▶ [SOURCE DATA]:

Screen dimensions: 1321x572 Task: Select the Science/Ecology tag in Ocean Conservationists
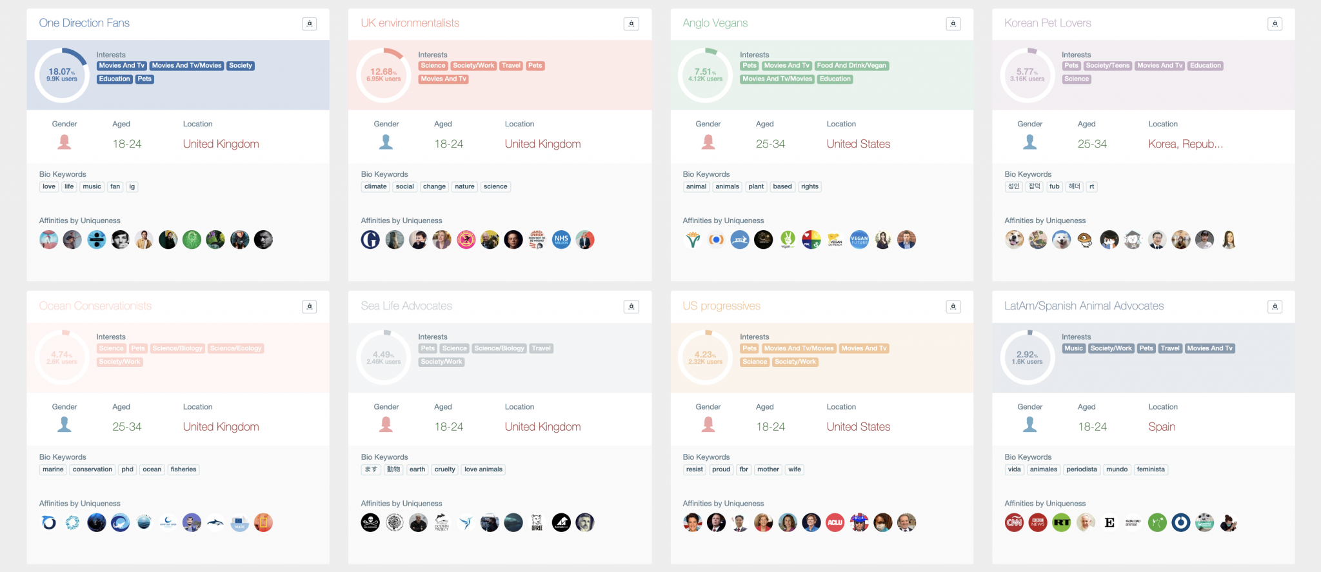click(x=235, y=348)
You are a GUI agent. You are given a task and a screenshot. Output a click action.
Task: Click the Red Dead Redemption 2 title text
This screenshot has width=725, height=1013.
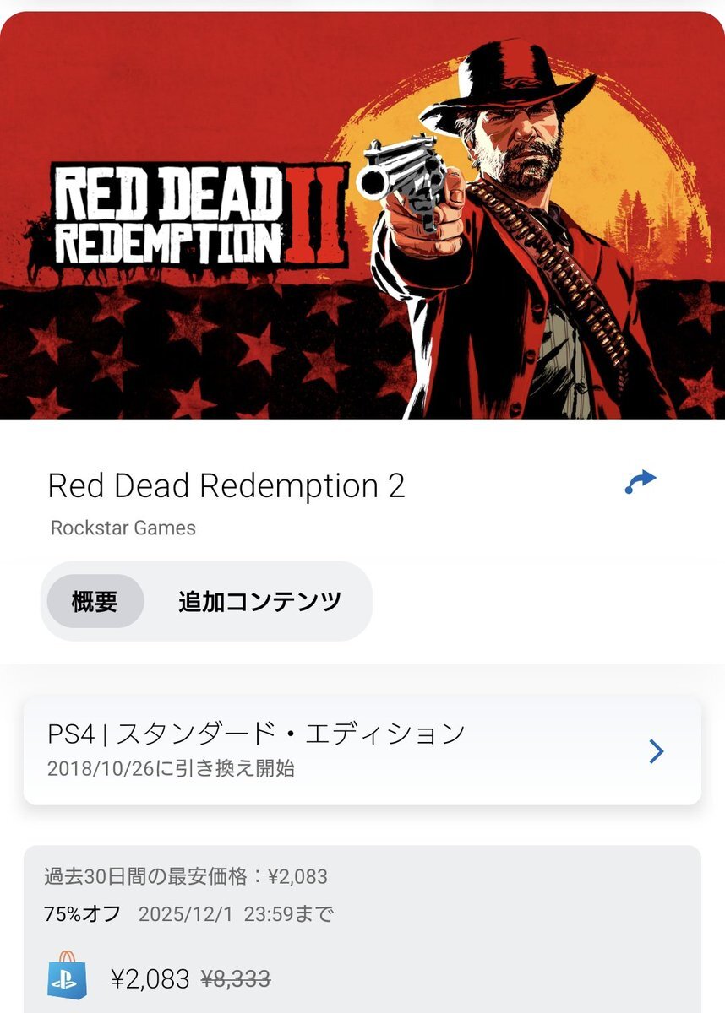226,486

▶ [WHAT THE EXERCISE ASKS]: Every line from the one holding "You are a GUI" to the last line of the listing above, inclusive, must appear exactly as written, and no picture may appear.

▶ [ANSWER FOR THE TASK]:
You are a GUI agent. You are given a task and a screenshot. Output a click action.
Task: Click the Red Dead Redemption 2 title text
This screenshot has width=725, height=1013.
226,486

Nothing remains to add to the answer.